Introducing Surface Topography Effects and the 3D Velocity Structure to Refine the Kinematic Source Inversion Models. Application to the Norcia, Mw 6.5, 30 October 2016, Central Italy Earthquake

Abstract

Kinematic finite fault inversion procedures of strong motion data are usually managed by calculating Green's functions for 1D layered seismic velocity models with flat surface topography. However, many regions in the world are characterized by significant topography and complex geological models. In these cases, the lack of adoption of more complex seismic wave propagation models and surface topography during finite fault kinematic inversions can significantly impact on the retrieved source parameters.

We have modified the non-negative least-square inversion method of Dreger et al. [2005] for taking into account Green's functions generated by SPECFEM3D for a 3D velocity model including topography. The computation of Green's functions for such model is very expensive, for this reason we have decided to assume a fixed fault geometry, allowing only for rake variation and inverting for rupture velocity, rise time and slip distribution.
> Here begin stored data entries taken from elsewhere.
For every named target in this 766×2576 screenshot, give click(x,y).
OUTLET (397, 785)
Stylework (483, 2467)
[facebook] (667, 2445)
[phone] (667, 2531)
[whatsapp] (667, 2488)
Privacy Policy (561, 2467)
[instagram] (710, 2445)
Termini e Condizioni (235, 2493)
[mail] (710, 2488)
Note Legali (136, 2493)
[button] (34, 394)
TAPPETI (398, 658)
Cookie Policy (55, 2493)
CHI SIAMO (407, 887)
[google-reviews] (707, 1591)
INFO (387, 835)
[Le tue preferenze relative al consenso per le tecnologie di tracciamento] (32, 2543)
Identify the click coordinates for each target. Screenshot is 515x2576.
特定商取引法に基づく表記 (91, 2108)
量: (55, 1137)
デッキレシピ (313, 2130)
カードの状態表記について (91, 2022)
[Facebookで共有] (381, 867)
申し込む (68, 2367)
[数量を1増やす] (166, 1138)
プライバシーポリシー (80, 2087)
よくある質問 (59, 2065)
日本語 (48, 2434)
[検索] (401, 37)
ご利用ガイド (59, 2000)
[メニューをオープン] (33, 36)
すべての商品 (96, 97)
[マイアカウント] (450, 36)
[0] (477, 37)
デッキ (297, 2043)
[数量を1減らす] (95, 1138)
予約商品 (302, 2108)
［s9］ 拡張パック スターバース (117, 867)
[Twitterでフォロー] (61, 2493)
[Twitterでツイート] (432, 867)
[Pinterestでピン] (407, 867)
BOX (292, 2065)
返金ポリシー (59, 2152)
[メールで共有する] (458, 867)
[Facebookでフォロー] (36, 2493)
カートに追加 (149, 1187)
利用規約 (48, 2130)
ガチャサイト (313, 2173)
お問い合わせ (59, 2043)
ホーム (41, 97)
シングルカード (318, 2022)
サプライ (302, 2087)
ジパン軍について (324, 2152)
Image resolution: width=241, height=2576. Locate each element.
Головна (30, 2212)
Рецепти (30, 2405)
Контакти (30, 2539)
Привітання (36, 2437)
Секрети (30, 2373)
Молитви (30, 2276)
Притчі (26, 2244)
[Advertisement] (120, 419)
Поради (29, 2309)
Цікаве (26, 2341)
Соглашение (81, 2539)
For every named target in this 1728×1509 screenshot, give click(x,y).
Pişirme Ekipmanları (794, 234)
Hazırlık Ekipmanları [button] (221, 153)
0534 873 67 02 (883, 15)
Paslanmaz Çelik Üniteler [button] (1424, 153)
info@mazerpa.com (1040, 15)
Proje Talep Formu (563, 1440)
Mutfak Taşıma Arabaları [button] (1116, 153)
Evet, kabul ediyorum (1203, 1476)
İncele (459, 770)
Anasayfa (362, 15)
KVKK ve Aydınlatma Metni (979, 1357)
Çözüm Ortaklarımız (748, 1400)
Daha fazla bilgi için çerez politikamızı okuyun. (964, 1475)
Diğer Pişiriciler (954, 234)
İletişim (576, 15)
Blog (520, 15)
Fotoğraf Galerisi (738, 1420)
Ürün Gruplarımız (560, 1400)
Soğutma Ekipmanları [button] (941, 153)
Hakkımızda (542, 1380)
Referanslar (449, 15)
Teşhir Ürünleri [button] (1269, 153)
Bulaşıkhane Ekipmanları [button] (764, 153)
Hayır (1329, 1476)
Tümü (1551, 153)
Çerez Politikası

We have applied the new procedure for the finite fault inversion of the 2016 Mw 6.5 Norcia earthquake, for which none of the several studies in literature have adopted 3D layered seismic velocity models or have taken into account the significant topography of this area. We have finally compared the slip model retrieved with this procedure to the model from Scognamiglio et al. (2018) obtained with same data and fault geometry but 1D velocity model and no topography.